Send Dr. Lisa, S.P. (Self-Proclaimed) your questions, dilemmas, even your own advice that you want to share and she will post responses to your questions and issues right here Please send email to: [email protected] Or come in for a session with the doctor in person at Agape, 56 Bogart Street!

Make a free appointment right here.

Here’s a video we can all learn from. Back in 2003, Joe Gordon-Levitt was in a transitional time in his career. He didn’t know what his future looked like. Joe always put his art (acting) first, but then had to learn how to be practical about self-promotion. Do you see yourself in here…maybe just a little? I do!



Making creative work is hard. Sometimes before you can even get to the work, you have to manage some relationships first. Especially if your work involves collaborating.

Dear Dr. Lisa-

I am happily engaged to a lovely woman. I’m having issues right now because I am collaborating on a performance piece with another woman. Though this woman is single, I am not interested in her beyond our project and am loyal to my fiance. The problem is, the two of them don’t get along.  I’m afraid my fiance will not come to our performance event which I have put a lot into and want to share with her.

T.J.

Dear T.J.

I think it’s likely that you are not defining relationship with your 2 ladies explicitly enough in either direction. Unless there’s something you’re not telling me (really no flirting with this collaborator chick?), you need to take charge and let everyone know where they stand instead of letting them fight it out for themselves. Making art is work, like one of those job things where people pay you for doing something you’re not in the mood to do. Therefore, your collaborator is a colleague. Although making collaborating on art can often be more intimate than working together at “a job”, you have a task that you are both focused on.
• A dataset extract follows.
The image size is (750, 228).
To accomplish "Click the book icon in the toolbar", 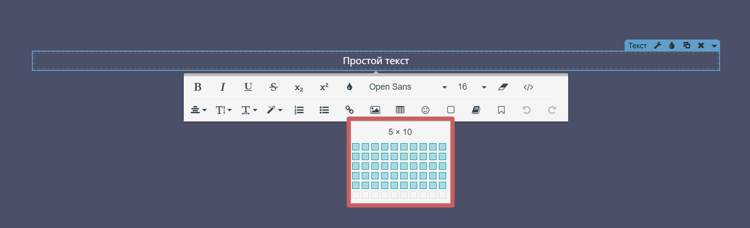I will pyautogui.click(x=476, y=110).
No matter how personal the work is, try to keep the relationship aspect of your collaboration as professional as possible, particularly when you’re in process; it will be better for the work and everyone else.
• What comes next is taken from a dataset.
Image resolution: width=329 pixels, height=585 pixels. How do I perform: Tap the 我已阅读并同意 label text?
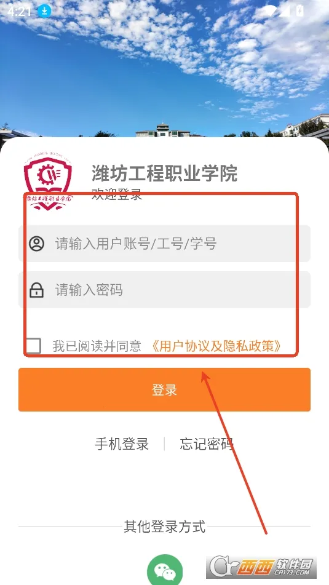pos(97,346)
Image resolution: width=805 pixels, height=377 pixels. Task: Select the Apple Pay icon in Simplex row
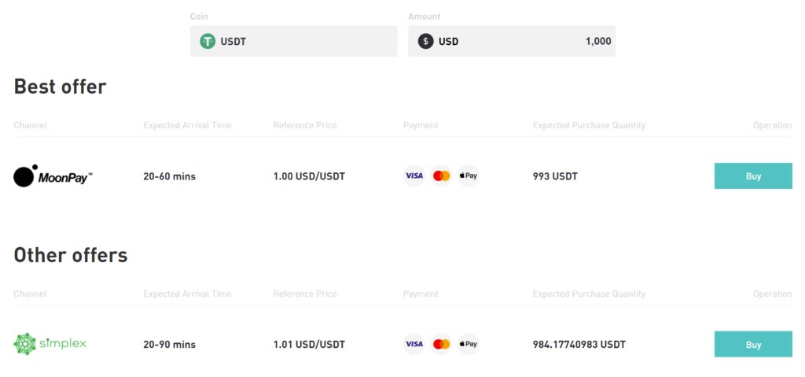pyautogui.click(x=469, y=344)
Once you feel more in control of your relationship with your collaborator, I think things with your fiance will clear up and you will be more relaxed and productive. Don’t forget to put some vulnerability out there with her, like simply saying, “Sweetums, it matters a lot to me if you are at my show.”

-Dr. Lisa

Dear Dr Lisa-

I have this friend I had to put on the back burner right now: she has been a good friend and helped me loads in the past and was an exemplary friend during a tough time for me.  Now however, she is jealous (admits it) of my new life, accuses me of “using” her, and asks me questions designed to test my motives. I give her leads to make things better and she hounds me if the advice does not pan out for her (leads on cheaper services for her art and also leads on sales and projects she might go after) I pulled back. I’m not the only one of her friends who experiences this.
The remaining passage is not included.